Но ведь куда-нибудь... где-нибудь она должна быть! В спальню я не заходил. Или заходил? Он отчетливо помнил, что выходил только в переднюю. Пешка могла упасть и закатиться под диван, и это вернее всего, как было не догадаться сразу! Он встал со внезапно нахлынувшей надеждой и радостью. Если найдется, то все сразу станет чудесно! Диван тяжелый, и сдвинуть его трудно, особенно при этой боли. Но и так, может быть, найдется, если пошарить под диваном чем-нибудь длинным, линейкой, палкой.
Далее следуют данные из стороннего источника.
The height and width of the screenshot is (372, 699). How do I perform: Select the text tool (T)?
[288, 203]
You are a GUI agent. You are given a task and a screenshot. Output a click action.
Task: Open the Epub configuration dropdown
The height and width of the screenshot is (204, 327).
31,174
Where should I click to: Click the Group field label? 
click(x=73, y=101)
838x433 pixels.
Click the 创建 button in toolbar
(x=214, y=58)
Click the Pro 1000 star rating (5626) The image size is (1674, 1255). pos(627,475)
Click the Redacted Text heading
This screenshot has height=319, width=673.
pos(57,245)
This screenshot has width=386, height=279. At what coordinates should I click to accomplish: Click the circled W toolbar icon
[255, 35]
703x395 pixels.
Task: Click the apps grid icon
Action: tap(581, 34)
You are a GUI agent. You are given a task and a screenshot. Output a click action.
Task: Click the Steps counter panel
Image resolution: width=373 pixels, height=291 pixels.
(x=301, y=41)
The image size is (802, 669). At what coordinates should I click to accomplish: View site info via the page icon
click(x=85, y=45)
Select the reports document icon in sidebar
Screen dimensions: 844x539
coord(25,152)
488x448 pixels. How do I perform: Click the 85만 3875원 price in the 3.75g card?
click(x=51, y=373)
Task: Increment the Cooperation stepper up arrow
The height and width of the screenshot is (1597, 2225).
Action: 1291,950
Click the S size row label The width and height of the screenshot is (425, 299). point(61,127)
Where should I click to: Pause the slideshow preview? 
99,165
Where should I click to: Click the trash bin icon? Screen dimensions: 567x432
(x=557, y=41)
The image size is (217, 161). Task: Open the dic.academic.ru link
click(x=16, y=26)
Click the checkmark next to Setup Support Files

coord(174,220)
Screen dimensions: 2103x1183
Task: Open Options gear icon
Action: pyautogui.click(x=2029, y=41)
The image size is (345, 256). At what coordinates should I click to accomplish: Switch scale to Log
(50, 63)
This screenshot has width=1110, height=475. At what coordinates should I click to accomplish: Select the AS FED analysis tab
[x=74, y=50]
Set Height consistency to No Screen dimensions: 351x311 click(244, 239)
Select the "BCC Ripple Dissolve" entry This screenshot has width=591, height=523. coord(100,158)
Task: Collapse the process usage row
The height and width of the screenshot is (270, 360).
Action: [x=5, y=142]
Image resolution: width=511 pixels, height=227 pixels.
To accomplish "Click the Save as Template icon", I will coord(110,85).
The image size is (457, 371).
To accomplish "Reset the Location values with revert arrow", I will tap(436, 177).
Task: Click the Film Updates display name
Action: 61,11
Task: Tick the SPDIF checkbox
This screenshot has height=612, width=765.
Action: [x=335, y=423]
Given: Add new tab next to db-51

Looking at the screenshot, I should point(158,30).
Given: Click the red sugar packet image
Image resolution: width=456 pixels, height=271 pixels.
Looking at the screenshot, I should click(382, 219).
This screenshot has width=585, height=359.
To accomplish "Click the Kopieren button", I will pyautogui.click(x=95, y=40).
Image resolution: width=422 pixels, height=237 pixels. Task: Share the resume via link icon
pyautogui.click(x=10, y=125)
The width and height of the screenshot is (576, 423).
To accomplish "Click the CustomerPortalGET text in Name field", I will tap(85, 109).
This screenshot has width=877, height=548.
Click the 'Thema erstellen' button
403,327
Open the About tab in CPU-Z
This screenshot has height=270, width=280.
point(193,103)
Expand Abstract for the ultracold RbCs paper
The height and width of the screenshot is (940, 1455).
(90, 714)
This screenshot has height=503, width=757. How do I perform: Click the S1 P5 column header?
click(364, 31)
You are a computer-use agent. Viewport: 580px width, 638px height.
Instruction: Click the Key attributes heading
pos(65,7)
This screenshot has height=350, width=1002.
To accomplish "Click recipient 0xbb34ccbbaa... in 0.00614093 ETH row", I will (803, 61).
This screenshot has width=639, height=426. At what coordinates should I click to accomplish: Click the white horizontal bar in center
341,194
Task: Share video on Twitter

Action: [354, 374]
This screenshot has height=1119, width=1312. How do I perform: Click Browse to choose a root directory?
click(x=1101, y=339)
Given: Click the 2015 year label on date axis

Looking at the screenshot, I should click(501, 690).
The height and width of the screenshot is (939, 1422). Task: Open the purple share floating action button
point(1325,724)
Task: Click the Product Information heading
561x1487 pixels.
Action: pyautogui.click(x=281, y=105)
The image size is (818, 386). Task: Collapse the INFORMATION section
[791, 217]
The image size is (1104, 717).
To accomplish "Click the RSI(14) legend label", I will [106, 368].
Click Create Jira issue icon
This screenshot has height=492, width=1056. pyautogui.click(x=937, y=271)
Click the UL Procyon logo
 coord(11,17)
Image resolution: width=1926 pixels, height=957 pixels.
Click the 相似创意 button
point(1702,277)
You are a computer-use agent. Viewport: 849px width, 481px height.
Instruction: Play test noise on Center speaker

Линейка стукнула и покатила легкий предмет. Была только одна секунда, и эта секунда была, во всяком случае, самой счастливой за все его существование, начиная с того времени, как два врача и профессор рассматривали туманную картину и кончая последними, полусознательными, минутами, когда мученья тела убивались морфием. Но линейка извлекла только упавший за диван прокуренный мундштук приятеля-доктора. В неудобном наклонном положении, стоя на коленях и заглядывая под диван, Убывалов довольно остро чувствовал боль, но не хотел отказаться от мысли найти пропавшую костяшку. От ковра пахло пылью. Больше ничего под диваном не было. Тогда он, не разгибаясь, прополз от дивана к книжному шкапу, хотя знал, что под ним нет щели и закатиться ничто не могло. Откуда-то попал на ковер гвоздик, о который больно накололась коленка. Убывалов поморщился, потер коленку и увидал над собой все те же портреты и книги; на темных корешках книг были вытиснены надписи, и все это давно потеряло смысл и прежнее значение. Отчаяние, так долго сторожившее в затемненном углу, решило наконец окончательно выползти на свет и напасть на человека, находившегося в такой смешной и неудобной для защиты позе. Из мягких ласковых лапок оно выпустило когти, впилось человеку в грудь и начало потихоньку ее раздирать. Это не сопровождалось никакой особенной болью, кроме обычной, но мысль человека резко оторвалась от белой костяшки и стала тупо ударяться в стены, в ковер, в потолок и в пустой череп. Шахматы спутались, стало невозможным следить за игрой, проигранной при всех условиях, в любой комбинации. И хотя человек, привыкший владеть собой, мог бы еще подняться, подойти к зеркалу и шутливо и печально поговорить со знакомыми, но это было ни к чему, и он, оставшись сидеть на ковре посреди комнаты, наклонил голову скрещенными пальцами и стал, покачиваясь, вглядываться в семью бронзовых зайчиков, прыгавших под его опущенными веками.